Benjamin Clayborne said:


> I've published a couple of short stories on Kindle. I export from OpenOffice (LibreOffice, now) to HTML, and then use the html2mobi perl script to convert the file (after I run it through a vim macro to clean up some of the utterly horrifying HTML output that *Office generates). Haven't really had any problems.
> 
> Then again, my day job is as a web developer, and I run Linux on all my machines, so I may be slightly above the average when it comes to technical know-how



Ok I understood up until "I've published a couple of short stories on Kindle." Then my "someone talking about programming" reflex switched on ( I live with a man into all that). I get the impression if you know programming its fine, those of us mortals who don't speak computer have to muddle by

If I ever understand I will keep in mind your advice. I use Open office too.

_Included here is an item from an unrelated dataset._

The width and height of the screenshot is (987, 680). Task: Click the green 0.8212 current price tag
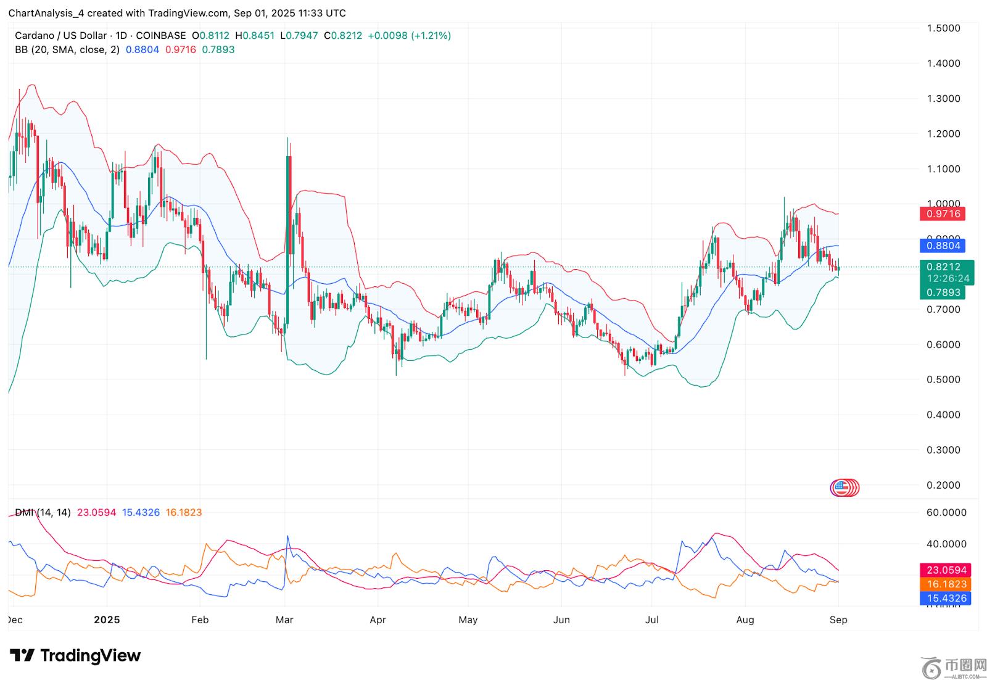coord(943,267)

Buying Scrivener next week. i just assumed if they ahd an upload software it wouldn't muck it up.


----------



## Telcontar (Jun 15, 2012)

What did you have to do to the LibreOffice HTML, Ben? I export to HTML and upload directly to KDP, and my books look fine. Never saw the need for an intermediate step.


----------



## ALB2012 (Jun 15, 2012)

I think it depends really. I see so many different formatting styles on kindle. After I fixed the weirdness it was ok. It isnt fully justifies as when I tried it looked damn strange. Going to leave it as it is for now and then upload again when I fiddle with it in scrivener for the printed copies


----------



## Christopher Wright (Jun 15, 2012)

I use a program called Jutoh which allows me to take a single source and spit out LibreOffice, HTML, PDF, mobi, and eBook. I generate eBook for Nook/iTunes (and soon Kobo) and mobi for Kindle (Amazon will convert mobi to its latest format). Worked pretty well for my first book, we'll see how it works going forward.

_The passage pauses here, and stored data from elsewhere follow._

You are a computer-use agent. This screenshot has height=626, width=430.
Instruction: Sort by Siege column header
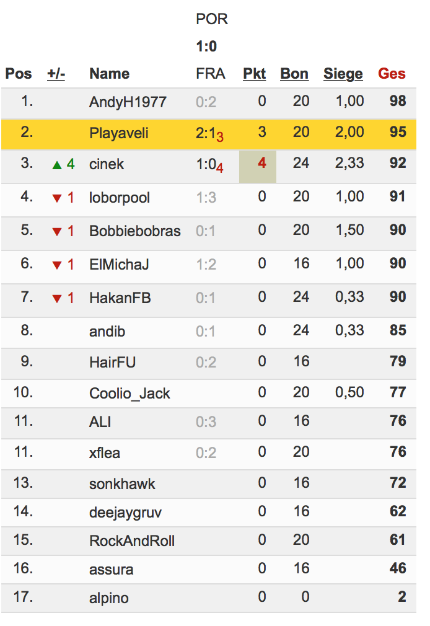[x=343, y=74]
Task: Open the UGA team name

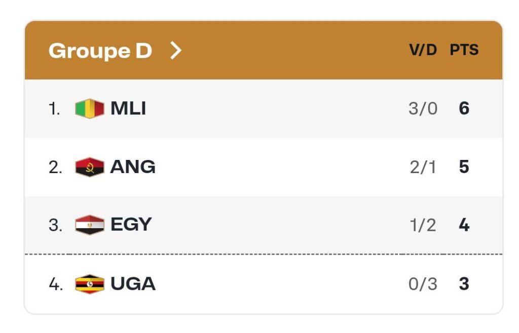Action: click(133, 284)
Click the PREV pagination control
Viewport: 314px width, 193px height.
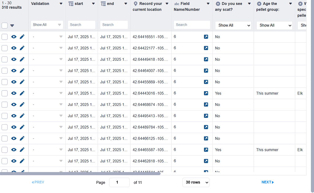click(37, 182)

Smashwords is a royal pain to work with. I hate that damn meatgrinder.


----------



## Steerpike (Jun 15, 2012)

Telcontar said:


> What did you have to do to the LibreOffice HTML, Ben? I export to HTML and upload directly to KDP, and my books look fine. Never saw the need for an intermediate step.



I tried that and mine wasn't consistent across devices. If you look at the HTML produced, even if it is filtered, you get all kinds of extraneous HTML code in the final product. I have found that removing all of that and using a minimal amount of HTML tags has led to a more consistent and predictable end product across various platforms.


----------



## Benjamin Clayborne (Jun 15, 2012)

Telcontar said:


> What did you have to do to the LibreOffice HTML, Ben? I export to HTML and upload directly to KDP, and my books look fine. Never saw the need for an intermediate step.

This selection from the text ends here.